As my daughter enters that next phase of life, I find myself reflecting upon my own college journey. This is not the first time this has happened in the recent weeks. Both of my daughters are taking an introduction to philosophy course at their respective schools and hating it. They both dislike the apparent random, arbitrary, and esoteric nature of the material. The irony is that I was a philosophy major. What drove me to love philosophy is what is driving them away. This is the way the philosophers define words, terms and then use them to explain their concepts. Both daughters think that the philosophers are saying absolutely nothing that is in the least way comprehensible.

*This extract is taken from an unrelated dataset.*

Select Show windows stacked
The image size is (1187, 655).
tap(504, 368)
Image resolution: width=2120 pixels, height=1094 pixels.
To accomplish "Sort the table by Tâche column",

As a teacher of mathematics, I think that I hear echoes of my students in my own children. They talk about math in the same terms that my daughters are talking about their philosophy courses. “What do these words mean? What are they saying? How does this relate to my actual life?” These philosophers have strung together selectively defined terms to create an argument that “doesn’t make any sense.” Well, I say, you are reading a translation of the text and a translator’s interpretation. We must assume that the translator is steeped in the language of philosophy and understands the argument being made. As teachers of mathematics, we use a language that is steeped in tradition, and we are interpreters for our students. We create lessons that use mathematical language and terms to define concepts. In fact, this language is saturated with mathematical meaning. Our students are not saturated but overwhelmed. They do not have this deep understanding of the meaning of these words and the concepts which lie behind them. Instead, the words which we are using only hold meaning in a limited context due to their limited mathematical exposure.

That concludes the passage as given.